Maschi, sindaco di Cerro: «Patch Adams? Di un’umanità travolgente»
«L’incontro è durato quasi tre ore, ma saremmo rimasti in teatro tutto il giorno o forse più». Parole di Nadia Maschi, sindaco di Cerro, ancora entusiasta per la mattinata straordinaria che ha visto protagonista nel Teatro parrocchiale del paese – troppo piccolo per ospitare la grande folla che lo attendeva – il dottor Patch Adams, pioniere e visionario che dagli anni ’60 ha attuato la terapia del sorriso come cura della persona.
Il medico statunitense, in Italia grazie all’impegno dell’Associazione ClownOne Italia onlus di Milano e dell’Associazione Essere Clown Verona, ha letteralmente incollato il pubblico con le sue gag esilaranti, ma anche affrontando temi seri e profondi che lo hanno riguardato in prima persona nell’arco di una vita spesa per gli altri.
«E’ una persona straordinaria, ha un magnetismo incredibile – afferma Nadia Maschi– Grazie all’aiuto della sua traduttrice personale, ormai in perfetta sintonia con il dottore, Patch Adams ci ha fatto vivere una mattinata che ricorderemo per molto tempo».

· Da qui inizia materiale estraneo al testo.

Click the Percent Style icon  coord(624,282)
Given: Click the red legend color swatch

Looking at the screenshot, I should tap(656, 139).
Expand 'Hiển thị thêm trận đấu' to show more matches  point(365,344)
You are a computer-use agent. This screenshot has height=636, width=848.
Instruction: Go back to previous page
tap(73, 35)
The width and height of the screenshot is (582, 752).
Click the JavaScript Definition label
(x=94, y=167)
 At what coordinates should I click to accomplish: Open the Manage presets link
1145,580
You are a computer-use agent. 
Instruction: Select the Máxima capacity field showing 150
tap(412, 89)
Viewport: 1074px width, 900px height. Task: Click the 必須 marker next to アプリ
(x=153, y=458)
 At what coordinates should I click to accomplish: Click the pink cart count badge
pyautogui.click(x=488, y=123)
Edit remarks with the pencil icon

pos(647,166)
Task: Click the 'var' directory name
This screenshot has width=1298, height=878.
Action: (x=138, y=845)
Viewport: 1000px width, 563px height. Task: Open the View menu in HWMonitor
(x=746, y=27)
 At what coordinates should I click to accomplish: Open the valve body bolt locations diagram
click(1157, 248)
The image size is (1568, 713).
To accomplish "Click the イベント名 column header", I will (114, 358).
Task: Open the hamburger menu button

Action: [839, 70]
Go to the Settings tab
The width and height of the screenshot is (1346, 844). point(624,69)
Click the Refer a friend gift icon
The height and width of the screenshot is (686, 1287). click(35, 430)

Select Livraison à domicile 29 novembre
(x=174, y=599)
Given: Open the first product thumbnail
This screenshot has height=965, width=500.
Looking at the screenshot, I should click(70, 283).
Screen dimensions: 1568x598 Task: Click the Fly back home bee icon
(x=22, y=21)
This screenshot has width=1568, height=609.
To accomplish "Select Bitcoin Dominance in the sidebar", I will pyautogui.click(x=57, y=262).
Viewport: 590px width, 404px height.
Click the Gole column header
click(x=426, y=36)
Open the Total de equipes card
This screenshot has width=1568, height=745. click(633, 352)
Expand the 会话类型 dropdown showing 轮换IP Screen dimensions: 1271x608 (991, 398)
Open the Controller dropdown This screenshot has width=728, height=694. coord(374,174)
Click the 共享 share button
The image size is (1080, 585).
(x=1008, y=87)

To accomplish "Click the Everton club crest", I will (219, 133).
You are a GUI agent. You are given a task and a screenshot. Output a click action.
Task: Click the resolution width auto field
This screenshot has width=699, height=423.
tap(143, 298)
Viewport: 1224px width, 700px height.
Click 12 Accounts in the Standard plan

Tanti i temi trattati, anche di una delicatezza estrema, come la violenza su minori: «Ci ha raccontato di come abbia affrontato ultimamente un caso di una bimba di tre anni vittima di violenza, che si era letteralmente chiusa in un silenzio assordante. – prosegue Maschi – Con le sue tecniche e con i suoi modi, con i quali va a scavare e a coinvolgere fisicamente il paziente, Adams è riuscito a riportare un accenno di sorriso anche a questa bimba, come dimostrato qualche giorno dopo da una foto inviatagli dai genitori».
«Si è soffermato anche sulla tragedia silenziosa dei militari americani che tornano dalle guerre e che portano con se il fardello della devastazione e della morte. – aggiunge il sindaco di Cerro – Molti di loro arrivano a togliersi la vita, ci ha raccontato ancora il medico che si è preso in carico molti di questi casi».

Patch Adams ha poi interagito con il pubblico locale presente in teatro: «A un signore, anch’egli clown di corsia da oltre sette anni, che ricordava in modo triste come al mondo ci fossero tante tragedie, crucciandosi per questo, gli ha imposto una “terapia”, quella di indossare un paio di mutande in testa, per invitarlo a fare un cambio di marcia, di vedere le cose, anche tristi, con uno humor che può essere, nella gran parte dei casi, risolutivo».
All’incontro, oltre a Nadia Maschi, anche il sindaco di Roverè Alessandra Ravelli e l’assessore alla Cultura del Comune di Verona Francesca Briani.